— begin —
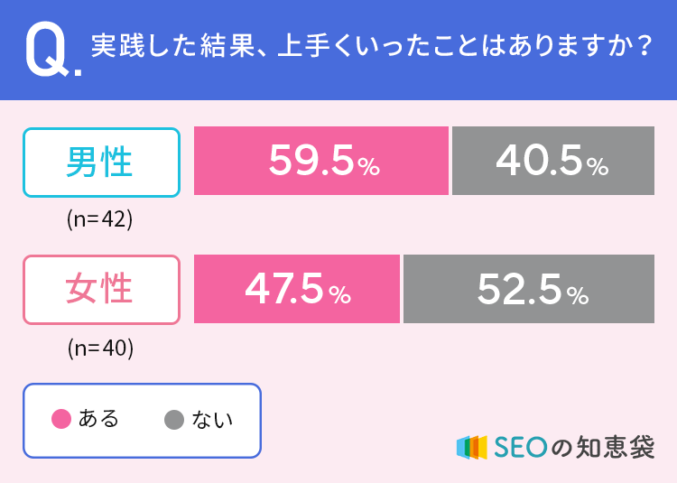
Task: Click the pink ある legend dot
Action: click(61, 419)
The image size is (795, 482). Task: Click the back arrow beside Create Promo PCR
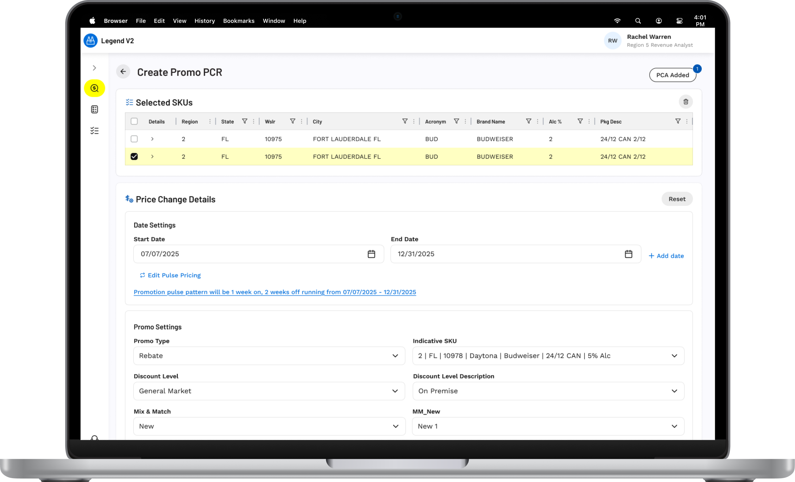(123, 72)
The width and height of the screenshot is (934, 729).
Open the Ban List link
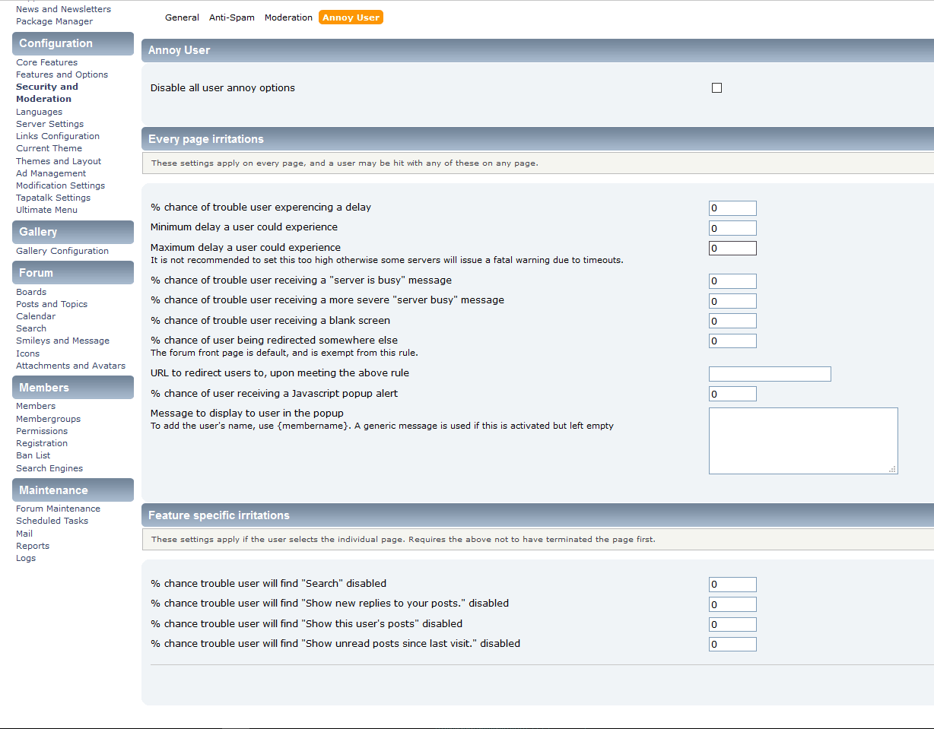33,455
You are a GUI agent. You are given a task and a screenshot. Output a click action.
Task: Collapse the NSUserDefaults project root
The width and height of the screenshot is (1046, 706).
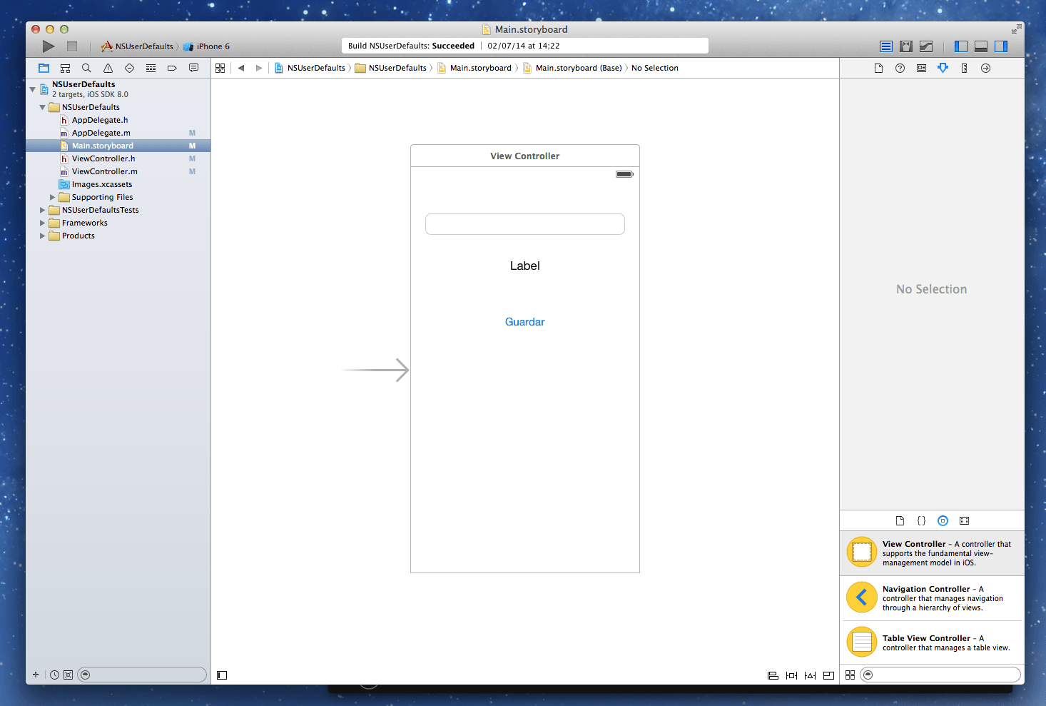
— end —
→ Prompt
Return the text of each item above word for word, leaving out the pictures.

→ Task answer
Task: Click the pink ある legend dot
Action: click(61, 419)
The image size is (795, 482). Task: Click the back arrow beside Create Promo PCR
(123, 72)
The width and height of the screenshot is (934, 729).
Open the Ban List link
33,455
You are a GUI agent. You are given a task and a screenshot. Output a click action.
Task: Collapse the NSUserDefaults project root
The width and height of the screenshot is (1046, 706).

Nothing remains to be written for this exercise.